|Matthew Henry's Concise Commentary|
1:15-23 God has laid up spiritual blessings for us in his Son the Lord Jesus; but requires us to draw them out and fetch them in by prayer. Even the best Christians need to be prayed for: and while we hear of the welfare of Christian friends, we should pray for them. Even true believers greatly want heavenly wisdom. Are not the best of us unwilling to come under God's yoke, though there is no other way to find rest for the soul? Do we not for a little pleasure often part with our peace? And if we dispute less, and prayed more with and for each other, we should daily see more and more what is the hope of our calling, and the riches of the Divine glory in this inheritance. It is desirable to feel the mighty power of Divine grace, beginning and carrying on the work of faith in our souls. But it is difficult to bring a soul to believe fully in Christ, and to venture its all, and the hope of eternal life, upon his righteousness. Nothing less than Almighty power will work this in us. Here is signified that it is Christ the Saviour, who supplies all the necessities of those who trust in him, and gives them all blessings in the richest abundance. And by being partakers of Christ himself, we come to be filled with the fulness of grace and glory in him. How then do those forget themselves who seek for righteousness out of him! This teaches us to come to Christ. And did we know what we are called to, and what we might find in him, surely we should come and be suitors to him. When feeling our weakness and the power of our enemies, we most perceive the greatness of that mighty power which effects the conversion of the believer, and is engaged to perfect his salvation. Surely this will constrain us by love to live to our Redeemer's glory.
Verse 22. - And put all things under his feet; a strong, figurative expression, denoting high sovereignty. It does not refer merely to defeated and arrested enemies, but to the whole of creation and the fullness thereof. They are as thoroughly under Christ and at his disposal as if they were literally under his feet. As a military commander, proceeding even through his own country, has power to requisition everything needful for his army, and deal with all property as may be required for military purposes, so Christ has the whole creation at his disposal, animate and inanimate, hostile and friendly. And gave him to be Head over all things to the Church. The exaltation of Christ is not merely an honor conferred on himself, but has also a definite practical purpose; it is for the benefit of the Church. God gave him to the Church as Head over all things. The gift of Christ to the Church is the gift of One who has sovereign authority over all things. The official subordination of Christ to the Father is recognized throughout this remarkable passage. So in Philippians, though he was "in the form of God, and thought it not robbery to be equal with God, he made himself of no reputation, and took upon him the form of a servant, and was made in the likeness of men." It is this Jesus, in the form of a servant and in the likeness of men, that is now Head over all things, and as such given by the Father to the Church. With such a Head, what need the Church fear, and what can she want?
Gill's Exposition of the Entire Bible
And hath put all things under his feet,.... These words are taken out of Psalm 8:6. See Gill on 1 Corinthians 15:27.

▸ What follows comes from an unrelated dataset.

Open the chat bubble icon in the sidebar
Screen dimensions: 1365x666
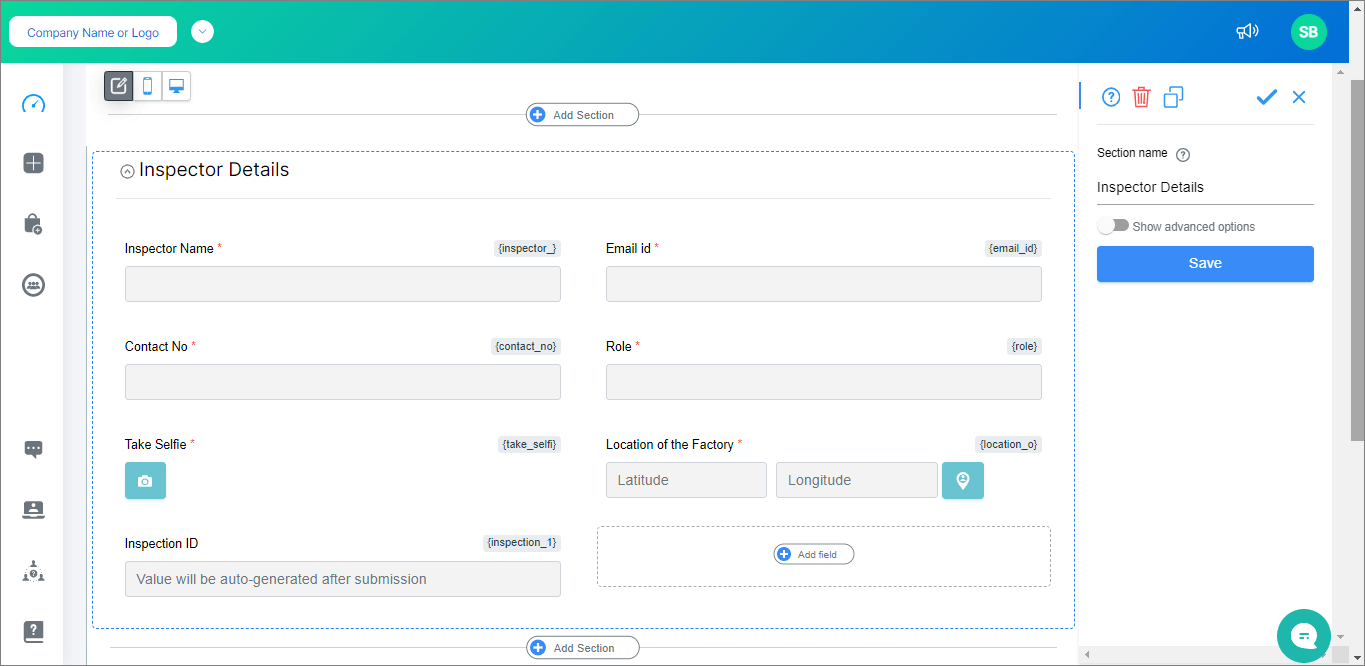(33, 449)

And gave him to be the head over all things to the church; the Vulgate Latin version reads, "and gave him to be the head over every church", or "all the church"; the Ethiopic version, "the whole church"; which intends not barely professors of religion, or a family of faithful persons, or a particular congregation, in which sense the word is sometimes used; but the whole body of God's elect, the church, which is built on Christ the rock, for which he gave himself, and which is the general assembly and church of the firstborn, whose names are written in heaven: Christ is an head to this church; in what sense he is so; see Gill on 1 Corinthians 11:3. And this headship of Christ is the gift of God; and it is an honourable gift to him, as Mediator; it is a glorifying of him, and a giving him in all things the pre-eminence; and it is a free grace gift to the church, and a very special, valuable, and excellent one, and of infinite benefit and advantage to it; and which is expressed in his being head "over all things" to it; to overrule all things for its good; to communicate all good things to it; and to perform all the good offices of an head for it: the Syriac version reads, "and him who is above all things, he gave to be the head to the church" even him who is God over all, blessed for evermore.
Jamieson-Fausset-Brown Bible Commentary
22. put … under—Greek, "put in subjection under" (Ps 8:6; 1Co 15:27).
gave … to the church—for her special advantage. The Greek order is emphatic: "HIM He gave as Head over all things to the Church." Had it been anyone save Him, her Head, it would not have been the boon it is to the Church. But as He is Head over all things who is also her Head (and she the body), all things are hers (1Co 3:21-23). He is OVER ("far above") all things; in contrast to the words, "TO the Church," namely, for her advantage. The former are subject; the latter is joined with Him in His dominion over them. "Head" implies not only His dominion, but our union; therefore, while we look upon Him at the right hand of God, we see ourselves in heaven (Re 3:21). For the Head and body are not severed by anything intervening, else the body would cease to be the body, and the Head cease to be the Head [Pearson from Chrysostom].